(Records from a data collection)
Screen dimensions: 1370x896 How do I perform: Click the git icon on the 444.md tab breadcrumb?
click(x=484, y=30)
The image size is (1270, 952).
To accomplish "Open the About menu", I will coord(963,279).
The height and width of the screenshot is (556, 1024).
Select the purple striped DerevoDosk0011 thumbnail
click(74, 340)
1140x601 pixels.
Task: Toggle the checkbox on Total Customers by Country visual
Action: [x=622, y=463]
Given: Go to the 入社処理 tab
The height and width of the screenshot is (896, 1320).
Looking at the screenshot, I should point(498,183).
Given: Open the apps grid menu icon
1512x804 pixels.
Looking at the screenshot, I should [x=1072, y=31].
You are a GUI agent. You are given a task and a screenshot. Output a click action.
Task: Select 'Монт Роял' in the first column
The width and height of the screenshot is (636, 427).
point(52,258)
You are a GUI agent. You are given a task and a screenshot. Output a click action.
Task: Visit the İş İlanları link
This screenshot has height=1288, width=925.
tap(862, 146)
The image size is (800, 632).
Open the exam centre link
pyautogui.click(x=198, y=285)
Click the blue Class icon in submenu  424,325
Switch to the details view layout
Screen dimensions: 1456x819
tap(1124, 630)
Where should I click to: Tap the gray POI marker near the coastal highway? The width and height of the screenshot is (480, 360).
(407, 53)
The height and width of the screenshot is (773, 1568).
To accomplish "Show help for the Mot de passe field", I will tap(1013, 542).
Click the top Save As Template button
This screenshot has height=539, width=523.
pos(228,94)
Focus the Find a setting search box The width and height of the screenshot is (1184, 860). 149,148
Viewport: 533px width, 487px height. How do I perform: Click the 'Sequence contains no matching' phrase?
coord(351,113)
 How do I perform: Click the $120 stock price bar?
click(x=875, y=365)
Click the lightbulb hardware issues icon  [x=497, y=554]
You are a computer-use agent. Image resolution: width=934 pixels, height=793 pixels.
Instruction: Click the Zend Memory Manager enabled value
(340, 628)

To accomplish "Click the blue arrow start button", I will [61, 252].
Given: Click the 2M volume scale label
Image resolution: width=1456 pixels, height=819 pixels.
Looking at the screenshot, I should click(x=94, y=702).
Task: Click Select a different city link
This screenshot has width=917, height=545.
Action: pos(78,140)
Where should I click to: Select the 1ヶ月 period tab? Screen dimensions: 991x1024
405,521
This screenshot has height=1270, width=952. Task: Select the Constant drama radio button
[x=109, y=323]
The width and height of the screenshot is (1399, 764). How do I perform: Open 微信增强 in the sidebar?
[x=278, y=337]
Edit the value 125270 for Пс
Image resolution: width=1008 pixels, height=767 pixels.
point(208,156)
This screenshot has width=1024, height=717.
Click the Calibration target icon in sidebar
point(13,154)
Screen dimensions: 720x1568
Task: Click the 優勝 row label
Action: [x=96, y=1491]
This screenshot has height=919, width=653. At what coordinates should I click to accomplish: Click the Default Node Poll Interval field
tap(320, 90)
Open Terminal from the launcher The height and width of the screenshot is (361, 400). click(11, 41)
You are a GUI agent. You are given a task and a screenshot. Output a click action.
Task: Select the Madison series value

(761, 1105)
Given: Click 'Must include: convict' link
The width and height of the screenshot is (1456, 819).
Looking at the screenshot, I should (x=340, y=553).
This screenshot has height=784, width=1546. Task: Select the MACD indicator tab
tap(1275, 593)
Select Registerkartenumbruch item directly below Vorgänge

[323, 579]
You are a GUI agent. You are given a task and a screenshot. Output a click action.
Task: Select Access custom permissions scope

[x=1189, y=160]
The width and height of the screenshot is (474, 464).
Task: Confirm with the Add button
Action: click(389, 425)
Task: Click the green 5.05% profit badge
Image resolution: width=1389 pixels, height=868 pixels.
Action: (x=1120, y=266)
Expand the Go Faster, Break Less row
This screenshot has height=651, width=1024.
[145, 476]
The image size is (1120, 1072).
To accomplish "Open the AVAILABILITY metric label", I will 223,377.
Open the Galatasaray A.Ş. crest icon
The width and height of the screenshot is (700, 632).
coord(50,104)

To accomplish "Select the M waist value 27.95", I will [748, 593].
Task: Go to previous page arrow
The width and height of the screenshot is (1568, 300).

YOUR TASK — Print every line of the data above, unchanged and in its original order.

RESULT FOR THIS EXERCISE —
Screen dimensions: 1370x896 How do I perform: Click the git icon on the 444.md tab breadcrumb?
click(x=484, y=30)
The image size is (1270, 952).
To accomplish "Open the About menu", I will coord(963,279).
The height and width of the screenshot is (556, 1024).
Select the purple striped DerevoDosk0011 thumbnail
click(74, 340)
1140x601 pixels.
Task: Toggle the checkbox on Total Customers by Country visual
Action: [x=622, y=463]
Given: Go to the 入社処理 tab
The height and width of the screenshot is (896, 1320).
Looking at the screenshot, I should point(498,183).
Given: Open the apps grid menu icon
1512x804 pixels.
Looking at the screenshot, I should [x=1072, y=31].
You are a GUI agent. You are given a task and a screenshot. Output a click action.
Task: Select 'Монт Роял' in the first column
The width and height of the screenshot is (636, 427).
point(52,258)
You are a GUI agent. You are given a task and a screenshot. Output a click action.
Task: Visit the İş İlanları link
This screenshot has height=1288, width=925.
tap(862, 146)
The image size is (800, 632).
Open the exam centre link
pyautogui.click(x=198, y=285)
Click the blue Class icon in submenu  424,325
Switch to the details view layout
Screen dimensions: 1456x819
tap(1124, 630)
Where should I click to: Tap the gray POI marker near the coastal highway? The width and height of the screenshot is (480, 360).
(407, 53)
The height and width of the screenshot is (773, 1568).
To accomplish "Show help for the Mot de passe field", I will tap(1013, 542).
Click the top Save As Template button
This screenshot has height=539, width=523.
pos(228,94)
Focus the Find a setting search box The width and height of the screenshot is (1184, 860). 149,148
Viewport: 533px width, 487px height. How do I perform: Click the 'Sequence contains no matching' phrase?
coord(351,113)
 How do I perform: Click the $120 stock price bar?
click(x=875, y=365)
Click the lightbulb hardware issues icon  [x=497, y=554]
You are a computer-use agent. Image resolution: width=934 pixels, height=793 pixels.
Instruction: Click the Zend Memory Manager enabled value
(340, 628)

To accomplish "Click the blue arrow start button", I will [61, 252].
Given: Click the 2M volume scale label
Image resolution: width=1456 pixels, height=819 pixels.
Looking at the screenshot, I should click(x=94, y=702).
Task: Click Select a different city link
This screenshot has width=917, height=545.
Action: pos(78,140)
Where should I click to: Select the 1ヶ月 period tab? Screen dimensions: 991x1024
405,521
This screenshot has height=1270, width=952. Task: Select the Constant drama radio button
[x=109, y=323]
The width and height of the screenshot is (1399, 764). How do I perform: Open 微信增强 in the sidebar?
[x=278, y=337]
Edit the value 125270 for Пс
Image resolution: width=1008 pixels, height=767 pixels.
point(208,156)
This screenshot has width=1024, height=717.
Click the Calibration target icon in sidebar
point(13,154)
Screen dimensions: 720x1568
Task: Click the 優勝 row label
Action: [x=96, y=1491]
This screenshot has height=919, width=653. At what coordinates should I click to accomplish: Click the Default Node Poll Interval field
tap(320, 90)
Open Terminal from the launcher The height and width of the screenshot is (361, 400). click(11, 41)
You are a GUI agent. You are given a task and a screenshot. Output a click action.
Task: Select the Madison series value

(761, 1105)
Given: Click 'Must include: convict' link
The width and height of the screenshot is (1456, 819).
Looking at the screenshot, I should (x=340, y=553).
This screenshot has height=784, width=1546. Task: Select the MACD indicator tab
tap(1275, 593)
Select Registerkartenumbruch item directly below Vorgänge

[323, 579]
You are a GUI agent. You are given a task and a screenshot. Output a click action.
Task: Select Access custom permissions scope

[x=1189, y=160]
The width and height of the screenshot is (474, 464).
Task: Confirm with the Add button
Action: click(389, 425)
Task: Click the green 5.05% profit badge
Image resolution: width=1389 pixels, height=868 pixels.
Action: (x=1120, y=266)
Expand the Go Faster, Break Less row
This screenshot has height=651, width=1024.
[145, 476]
The image size is (1120, 1072).
To accomplish "Open the AVAILABILITY metric label", I will 223,377.
Open the Galatasaray A.Ş. crest icon
The width and height of the screenshot is (700, 632).
coord(50,104)

To accomplish "Select the M waist value 27.95", I will [748, 593].
Task: Go to previous page arrow
The width and height of the screenshot is (1568, 300).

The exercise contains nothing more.